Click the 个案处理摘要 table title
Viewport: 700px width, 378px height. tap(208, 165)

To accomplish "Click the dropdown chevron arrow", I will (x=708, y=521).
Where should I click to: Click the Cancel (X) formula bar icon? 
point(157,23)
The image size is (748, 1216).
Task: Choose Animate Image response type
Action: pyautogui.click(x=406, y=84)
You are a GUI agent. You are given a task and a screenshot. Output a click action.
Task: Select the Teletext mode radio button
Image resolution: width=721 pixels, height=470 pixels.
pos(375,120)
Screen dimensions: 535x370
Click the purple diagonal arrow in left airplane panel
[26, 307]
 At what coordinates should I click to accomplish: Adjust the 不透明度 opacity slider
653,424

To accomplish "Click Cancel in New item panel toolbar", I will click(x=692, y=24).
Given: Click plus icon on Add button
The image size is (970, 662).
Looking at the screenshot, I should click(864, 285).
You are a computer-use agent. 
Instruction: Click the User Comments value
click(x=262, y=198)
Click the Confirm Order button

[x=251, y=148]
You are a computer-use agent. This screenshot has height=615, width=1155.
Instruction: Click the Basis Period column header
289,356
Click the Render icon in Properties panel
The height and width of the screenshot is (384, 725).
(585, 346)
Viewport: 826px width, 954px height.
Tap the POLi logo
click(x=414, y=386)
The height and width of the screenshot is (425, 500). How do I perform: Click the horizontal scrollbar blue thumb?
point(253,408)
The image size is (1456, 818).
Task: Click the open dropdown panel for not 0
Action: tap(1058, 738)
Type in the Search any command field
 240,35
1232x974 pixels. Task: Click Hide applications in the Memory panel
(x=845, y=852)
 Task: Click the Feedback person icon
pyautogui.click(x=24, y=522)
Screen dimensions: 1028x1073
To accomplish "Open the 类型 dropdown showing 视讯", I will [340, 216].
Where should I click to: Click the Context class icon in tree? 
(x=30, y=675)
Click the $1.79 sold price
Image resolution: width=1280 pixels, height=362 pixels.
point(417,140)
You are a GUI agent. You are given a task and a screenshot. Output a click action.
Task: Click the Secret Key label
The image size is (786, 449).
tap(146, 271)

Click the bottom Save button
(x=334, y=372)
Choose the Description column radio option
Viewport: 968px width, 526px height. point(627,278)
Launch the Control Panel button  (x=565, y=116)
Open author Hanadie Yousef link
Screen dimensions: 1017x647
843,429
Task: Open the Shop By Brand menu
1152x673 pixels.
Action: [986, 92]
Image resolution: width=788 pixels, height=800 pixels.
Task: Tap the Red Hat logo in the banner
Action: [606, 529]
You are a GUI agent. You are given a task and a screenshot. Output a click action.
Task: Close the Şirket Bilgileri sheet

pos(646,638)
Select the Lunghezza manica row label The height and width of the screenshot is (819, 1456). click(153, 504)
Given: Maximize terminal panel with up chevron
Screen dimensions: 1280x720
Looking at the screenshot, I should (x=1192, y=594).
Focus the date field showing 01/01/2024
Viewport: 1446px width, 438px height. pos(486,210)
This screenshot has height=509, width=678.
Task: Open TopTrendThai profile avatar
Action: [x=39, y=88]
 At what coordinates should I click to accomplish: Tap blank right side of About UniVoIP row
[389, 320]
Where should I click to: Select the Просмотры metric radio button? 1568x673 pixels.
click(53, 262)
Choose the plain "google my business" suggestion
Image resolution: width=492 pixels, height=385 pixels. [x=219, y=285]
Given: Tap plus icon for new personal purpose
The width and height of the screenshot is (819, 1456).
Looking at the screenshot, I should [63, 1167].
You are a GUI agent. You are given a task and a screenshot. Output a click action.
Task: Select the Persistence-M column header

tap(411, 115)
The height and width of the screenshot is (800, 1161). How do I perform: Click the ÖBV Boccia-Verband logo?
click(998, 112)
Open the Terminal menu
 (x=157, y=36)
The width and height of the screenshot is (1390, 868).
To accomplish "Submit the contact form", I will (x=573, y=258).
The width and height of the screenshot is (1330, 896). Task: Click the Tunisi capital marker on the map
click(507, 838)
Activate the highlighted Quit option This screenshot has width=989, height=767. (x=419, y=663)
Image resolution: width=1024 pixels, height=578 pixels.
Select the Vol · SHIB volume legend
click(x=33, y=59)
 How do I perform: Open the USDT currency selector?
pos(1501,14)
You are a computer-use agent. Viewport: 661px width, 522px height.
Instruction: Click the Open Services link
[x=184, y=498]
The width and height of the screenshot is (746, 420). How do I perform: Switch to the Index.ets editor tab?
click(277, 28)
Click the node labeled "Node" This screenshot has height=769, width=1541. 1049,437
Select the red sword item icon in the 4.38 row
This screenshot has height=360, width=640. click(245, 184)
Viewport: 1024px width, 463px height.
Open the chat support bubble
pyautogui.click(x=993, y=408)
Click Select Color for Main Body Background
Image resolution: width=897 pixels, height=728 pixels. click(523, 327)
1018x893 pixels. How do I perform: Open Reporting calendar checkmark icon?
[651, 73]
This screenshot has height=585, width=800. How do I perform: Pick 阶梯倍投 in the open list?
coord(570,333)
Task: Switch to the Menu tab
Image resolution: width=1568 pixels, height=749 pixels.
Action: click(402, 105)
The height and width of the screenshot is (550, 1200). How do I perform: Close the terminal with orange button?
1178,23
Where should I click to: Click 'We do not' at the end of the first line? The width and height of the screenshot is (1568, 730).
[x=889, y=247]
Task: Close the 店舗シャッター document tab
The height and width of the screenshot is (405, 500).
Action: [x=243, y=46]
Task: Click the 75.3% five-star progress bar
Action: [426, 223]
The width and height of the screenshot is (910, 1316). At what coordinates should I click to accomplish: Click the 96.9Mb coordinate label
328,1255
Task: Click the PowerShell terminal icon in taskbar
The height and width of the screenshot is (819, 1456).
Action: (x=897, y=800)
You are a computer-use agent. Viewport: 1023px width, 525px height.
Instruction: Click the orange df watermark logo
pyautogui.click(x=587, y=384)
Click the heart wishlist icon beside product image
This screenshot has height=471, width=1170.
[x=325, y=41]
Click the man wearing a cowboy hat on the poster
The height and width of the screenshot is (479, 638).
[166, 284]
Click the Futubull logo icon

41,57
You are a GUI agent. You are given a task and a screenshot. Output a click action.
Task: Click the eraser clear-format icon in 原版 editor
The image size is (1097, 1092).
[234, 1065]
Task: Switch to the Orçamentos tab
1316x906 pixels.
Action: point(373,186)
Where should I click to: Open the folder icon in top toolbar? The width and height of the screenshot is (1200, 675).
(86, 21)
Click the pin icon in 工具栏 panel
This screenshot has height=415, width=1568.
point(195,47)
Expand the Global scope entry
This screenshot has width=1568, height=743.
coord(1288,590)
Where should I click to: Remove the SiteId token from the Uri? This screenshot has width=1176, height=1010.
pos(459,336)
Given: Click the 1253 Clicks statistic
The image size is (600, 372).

════════════════

The whole listing above is to be reproduced without any slip.

Solution to the problem:
Click the 个案处理摘要 table title
Viewport: 700px width, 378px height. tap(208, 165)

To accomplish "Click the dropdown chevron arrow", I will (x=708, y=521).
Where should I click to: Click the Cancel (X) formula bar icon? 
point(157,23)
The image size is (748, 1216).
Task: Choose Animate Image response type
Action: pyautogui.click(x=406, y=84)
You are a GUI agent. You are given a task and a screenshot. Output a click action.
Task: Select the Teletext mode radio button
Image resolution: width=721 pixels, height=470 pixels.
pos(375,120)
Screen dimensions: 535x370
Click the purple diagonal arrow in left airplane panel
[26, 307]
 At what coordinates should I click to accomplish: Adjust the 不透明度 opacity slider
653,424

To accomplish "Click Cancel in New item panel toolbar", I will click(x=692, y=24).
Given: Click plus icon on Add button
The image size is (970, 662).
Looking at the screenshot, I should click(864, 285).
You are a computer-use agent. 
Instruction: Click the User Comments value
click(x=262, y=198)
Click the Confirm Order button

[x=251, y=148]
You are a computer-use agent. This screenshot has height=615, width=1155.
Instruction: Click the Basis Period column header
289,356
Click the Render icon in Properties panel
The height and width of the screenshot is (384, 725).
(585, 346)
Viewport: 826px width, 954px height.
Tap the POLi logo
click(x=414, y=386)
The height and width of the screenshot is (425, 500). How do I perform: Click the horizontal scrollbar blue thumb?
point(253,408)
The image size is (1456, 818).
Task: Click the open dropdown panel for not 0
Action: tap(1058, 738)
Type in the Search any command field
 240,35
1232x974 pixels. Task: Click Hide applications in the Memory panel
(x=845, y=852)
 Task: Click the Feedback person icon
pyautogui.click(x=24, y=522)
Screen dimensions: 1028x1073
To accomplish "Open the 类型 dropdown showing 视讯", I will [340, 216].
Where should I click to: Click the Context class icon in tree? 
(x=30, y=675)
Click the $1.79 sold price
Image resolution: width=1280 pixels, height=362 pixels.
point(417,140)
You are a GUI agent. You are given a task and a screenshot. Output a click action.
Task: Click the Secret Key label
The image size is (786, 449).
tap(146, 271)

Click the bottom Save button
(x=334, y=372)
Choose the Description column radio option
Viewport: 968px width, 526px height. point(627,278)
Launch the Control Panel button  (x=565, y=116)
Open author Hanadie Yousef link
Screen dimensions: 1017x647
843,429
Task: Open the Shop By Brand menu
1152x673 pixels.
Action: [986, 92]
Image resolution: width=788 pixels, height=800 pixels.
Task: Tap the Red Hat logo in the banner
Action: [606, 529]
You are a GUI agent. You are given a task and a screenshot. Output a click action.
Task: Close the Şirket Bilgileri sheet

pos(646,638)
Select the Lunghezza manica row label The height and width of the screenshot is (819, 1456). click(153, 504)
Given: Maximize terminal panel with up chevron
Screen dimensions: 1280x720
Looking at the screenshot, I should (x=1192, y=594).
Focus the date field showing 01/01/2024
Viewport: 1446px width, 438px height. pos(486,210)
This screenshot has height=509, width=678.
Task: Open TopTrendThai profile avatar
Action: [x=39, y=88]
 At what coordinates should I click to accomplish: Tap blank right side of About UniVoIP row
[389, 320]
Where should I click to: Select the Просмотры metric radio button? 1568x673 pixels.
click(53, 262)
Choose the plain "google my business" suggestion
Image resolution: width=492 pixels, height=385 pixels. [x=219, y=285]
Given: Tap plus icon for new personal purpose
The width and height of the screenshot is (819, 1456).
Looking at the screenshot, I should [63, 1167].
You are a GUI agent. You are given a task and a screenshot. Output a click action.
Task: Select the Persistence-M column header

tap(411, 115)
The height and width of the screenshot is (800, 1161). How do I perform: Click the ÖBV Boccia-Verband logo?
click(998, 112)
Open the Terminal menu
 (x=157, y=36)
The width and height of the screenshot is (1390, 868).
To accomplish "Submit the contact form", I will (x=573, y=258).
The width and height of the screenshot is (1330, 896). Task: Click the Tunisi capital marker on the map
click(507, 838)
Activate the highlighted Quit option This screenshot has width=989, height=767. (x=419, y=663)
Image resolution: width=1024 pixels, height=578 pixels.
Select the Vol · SHIB volume legend
click(x=33, y=59)
 How do I perform: Open the USDT currency selector?
pos(1501,14)
You are a computer-use agent. Viewport: 661px width, 522px height.
Instruction: Click the Open Services link
[x=184, y=498]
The width and height of the screenshot is (746, 420). How do I perform: Switch to the Index.ets editor tab?
click(277, 28)
Click the node labeled "Node" This screenshot has height=769, width=1541. 1049,437
Select the red sword item icon in the 4.38 row
This screenshot has height=360, width=640. click(245, 184)
Viewport: 1024px width, 463px height.
Open the chat support bubble
pyautogui.click(x=993, y=408)
Click Select Color for Main Body Background
Image resolution: width=897 pixels, height=728 pixels. click(523, 327)
1018x893 pixels. How do I perform: Open Reporting calendar checkmark icon?
[651, 73]
This screenshot has height=585, width=800. How do I perform: Pick 阶梯倍投 in the open list?
coord(570,333)
Task: Switch to the Menu tab
Image resolution: width=1568 pixels, height=749 pixels.
Action: click(402, 105)
The height and width of the screenshot is (550, 1200). How do I perform: Close the terminal with orange button?
1178,23
Where should I click to: Click 'We do not' at the end of the first line? The width and height of the screenshot is (1568, 730).
[x=889, y=247]
Task: Close the 店舗シャッター document tab
The height and width of the screenshot is (405, 500).
Action: [x=243, y=46]
Task: Click the 75.3% five-star progress bar
Action: [426, 223]
The width and height of the screenshot is (910, 1316). At what coordinates should I click to accomplish: Click the 96.9Mb coordinate label
328,1255
Task: Click the PowerShell terminal icon in taskbar
The height and width of the screenshot is (819, 1456).
Action: (x=897, y=800)
You are a computer-use agent. Viewport: 1023px width, 525px height.
Instruction: Click the orange df watermark logo
pyautogui.click(x=587, y=384)
Click the heart wishlist icon beside product image
This screenshot has height=471, width=1170.
[x=325, y=41]
Click the man wearing a cowboy hat on the poster
The height and width of the screenshot is (479, 638).
[166, 284]
Click the Futubull logo icon

41,57
You are a GUI agent. You are given a task and a screenshot. Output a click action.
Task: Click the eraser clear-format icon in 原版 editor
The image size is (1097, 1092).
[234, 1065]
Task: Switch to the Orçamentos tab
1316x906 pixels.
Action: point(373,186)
Where should I click to: Open the folder icon in top toolbar? The width and height of the screenshot is (1200, 675).
(86, 21)
Click the pin icon in 工具栏 panel
This screenshot has height=415, width=1568.
point(195,47)
Expand the Global scope entry
This screenshot has width=1568, height=743.
coord(1288,590)
Where should I click to: Remove the SiteId token from the Uri? This screenshot has width=1176, height=1010.
pos(459,336)
Given: Click the 1253 Clicks statistic
The image size is (600, 372).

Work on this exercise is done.